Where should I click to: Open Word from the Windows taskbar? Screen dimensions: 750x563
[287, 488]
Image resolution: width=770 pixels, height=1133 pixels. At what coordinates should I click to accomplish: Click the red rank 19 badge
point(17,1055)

---

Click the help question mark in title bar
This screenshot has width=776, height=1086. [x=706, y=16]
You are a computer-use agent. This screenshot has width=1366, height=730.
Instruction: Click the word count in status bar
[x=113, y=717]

* * *

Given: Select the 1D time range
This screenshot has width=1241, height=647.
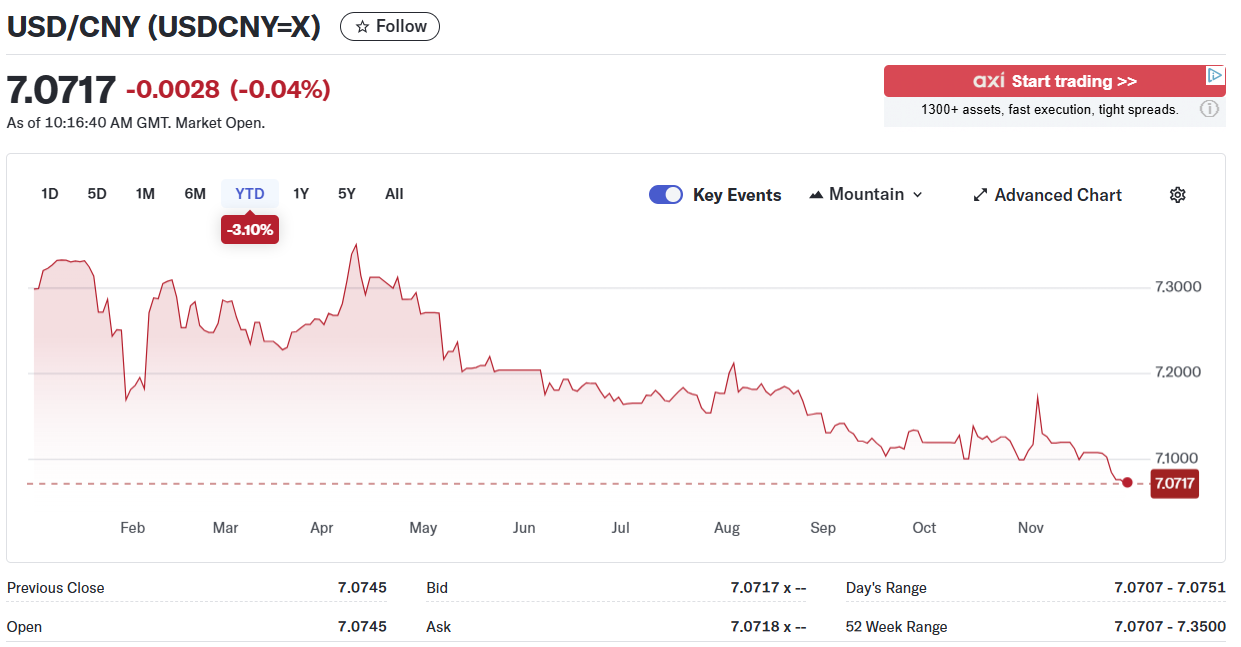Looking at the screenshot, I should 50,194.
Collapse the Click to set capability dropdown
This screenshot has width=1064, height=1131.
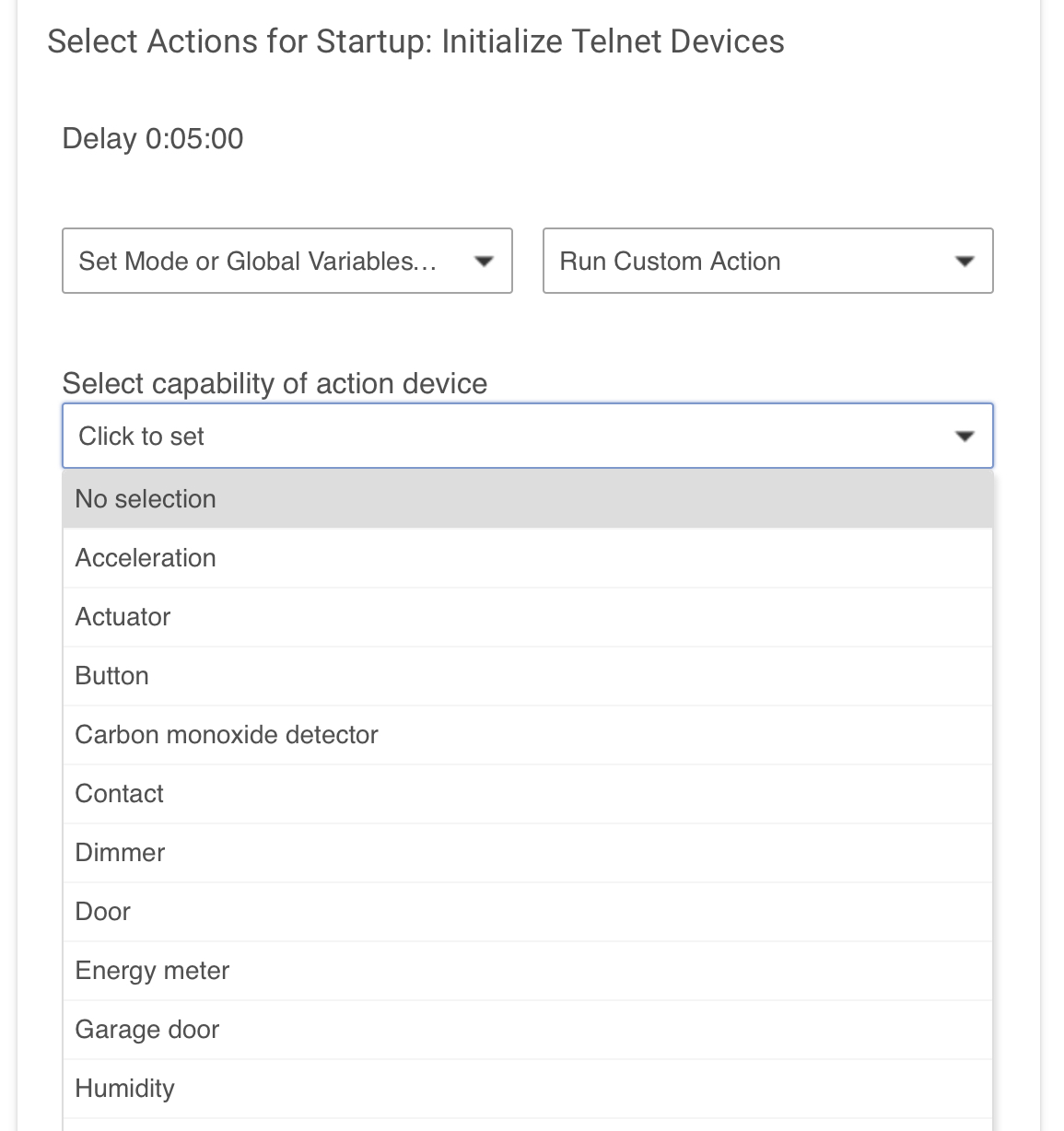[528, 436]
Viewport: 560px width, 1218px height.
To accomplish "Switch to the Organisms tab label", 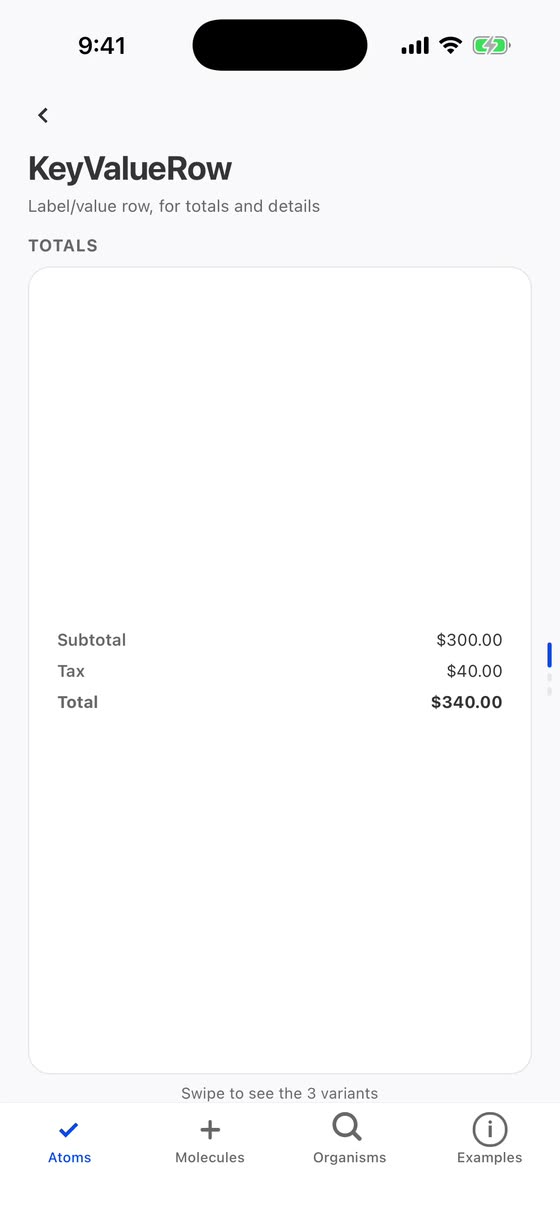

**What to produce:**
Using the listing above, restate exactly the range between the lines holding "Given: Select the 1D time range" and "to the Organisms", inclusive, with pictures left out.

**Response box:**
Given: Select the 1D time range
This screenshot has width=1241, height=647.
Looking at the screenshot, I should 50,194.
Collapse the Click to set capability dropdown
This screenshot has width=1064, height=1131.
[528, 436]
Viewport: 560px width, 1218px height.
To accomplish "Switch to the Organisms tab label", 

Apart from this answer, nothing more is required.